S&P also sought a deal that would allow it to neither admit nor deny guilt; the government pressed for an admission of guilt to at least one count of fraud … S&P told prosecutors it could not admit guilt without exposing itself to liability in a multitude of civil cases.

Ratings agency in the spotlight

Unlike past financial crisis cases — which have mostly targeted loan originators and a handful of Wall Street banks — the S&P suit represents the first federal enforcement action against one of the three major credit ratings agencies.

S&P, Fitch Ratings, and Moody’s Corp. are typically paid by the same financial firms that issue the securities they’re assessing. A 2011 Senate report (pdf) on the crisis called that model “a conflict of interest problem that results in a race to the bottom – with every credit rating agency competing to produce credit ratings to please its paying clients.”

The Justice Department echoed that charge in its complaint.

“As S&P knew, contrary to its representations to the public, S&P’s desire for increased revenue and market share in the RMBS and CDO ratings markets, and its resulting desire to maintain and enhance its relationships with issuers that drove its ratings business, improperly influenced S&P to downplay and disregard the true extent of the credit risks,” according to the complaint.

In a statement, S&P called the case “meritless.”

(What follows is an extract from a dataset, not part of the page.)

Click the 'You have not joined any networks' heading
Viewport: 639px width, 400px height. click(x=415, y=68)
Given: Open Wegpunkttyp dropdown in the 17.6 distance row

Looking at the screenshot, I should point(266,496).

“Although we deeply regret that these 2007 CDO ratings did not perform as expected, 20/20 hindsight is no basis to take legal action against the good-faith opinions of professionals,” according to S&P. “The fact is that S&P’s ratings were based on the same subprime mortgage data available to the rest of the market — including U.S. Government officials who in 2007 publicly stated that problems in the subprime market appeared to be contained.”

While the Senate investigation criticized all three major ratings firms for stirring an “economic earthquake,” Justice Department officials would not comment Tuesday on whether they plan to bring charges against Moody’s or Fitch.

A comeback for FIRREA

The DOJ’s case marks a comeback of sorts for a legal statute that emerged from a past financial crisis: The Financial Institutions Reform, Recovery, and Enforcement Act. FIRREA, as the statute is known, was passed in the wake of the savings and loan crisis as vehicle for prosecuting individuals who defrauded federally insured deposit institutions.

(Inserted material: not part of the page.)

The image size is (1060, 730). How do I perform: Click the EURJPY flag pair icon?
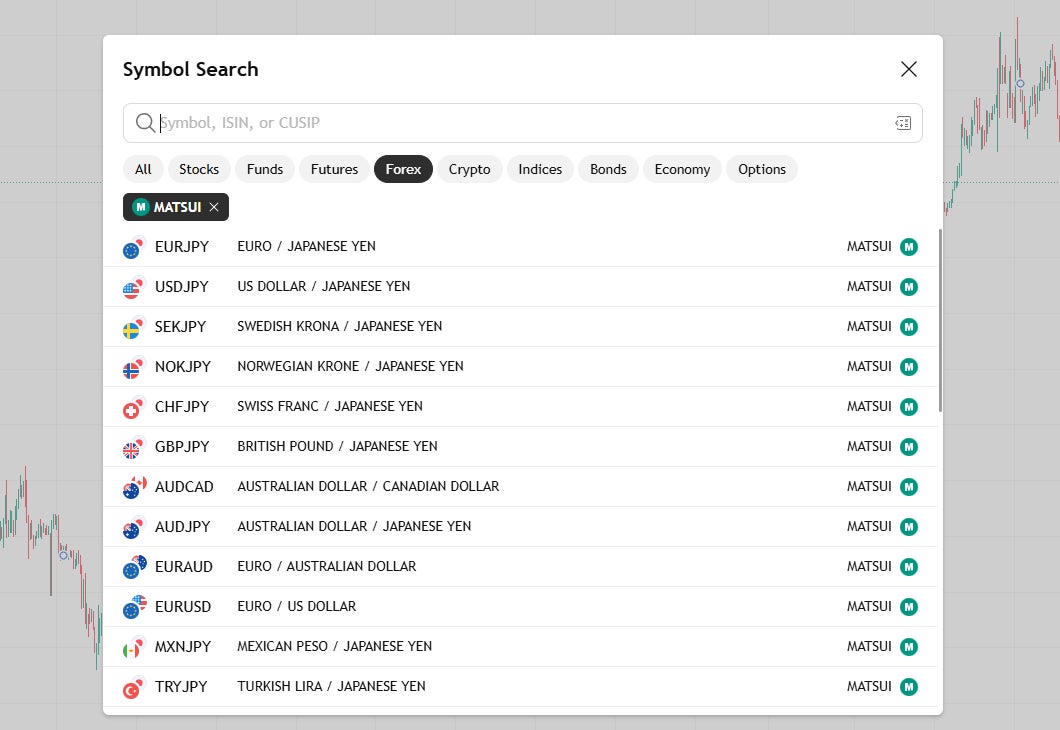[134, 247]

FIRREA allows the government to pursue civil charges for a range of violations typically addressed through criminal statute, including mail fraud, wire fraud and bank fraud. But unlike criminal cases, which require prosecutors to establish guilt beyond a reasonable doubt, FIRREA cases only require guilt be established by a preponderance of the evidence.

Among the federally insured institutions named in the case is the now defunct Western Federal Corporate Credit Union (WesCorp). In March 2007, S&P gave one of its highest ratings to a $550 million security called Sorin CDO VI, Ltd. After Sorin defaulted in May 2008, WesCorp’s investment in the CDO resulted in losses of $90 million.

After S&P

Despite the differences in the S&P complaint, it remains hard to tell whether the case signals the start of a more aggressive push by the Justice Department in the area of white collar crime. Moreover, say critics of the Justice Department, it’s a case that should have been brought sooner than it has.

“This is not the fourth quarter of a football game with a scoreboard and a clock running out,” said Jeff Connaughton, author of The Payoff: Why Wall Street Always Wins.

As the chief of staff to former Sen. Ted Kaufman (D-Del.), Connaughton helped organize Congressional oversight of Wall Street from 2009 to 2010. “All along,” Connaughton said, “the Justice Department should have been active, creative and aggressive about bringing cases where wrongdoing occurred. Because it’s clear the Department failed for years to make these investigations the priority they deserved, I never know whether to applaud a new case or be somewhat suspicious the Department hopes to score just enough points to manage public perception.”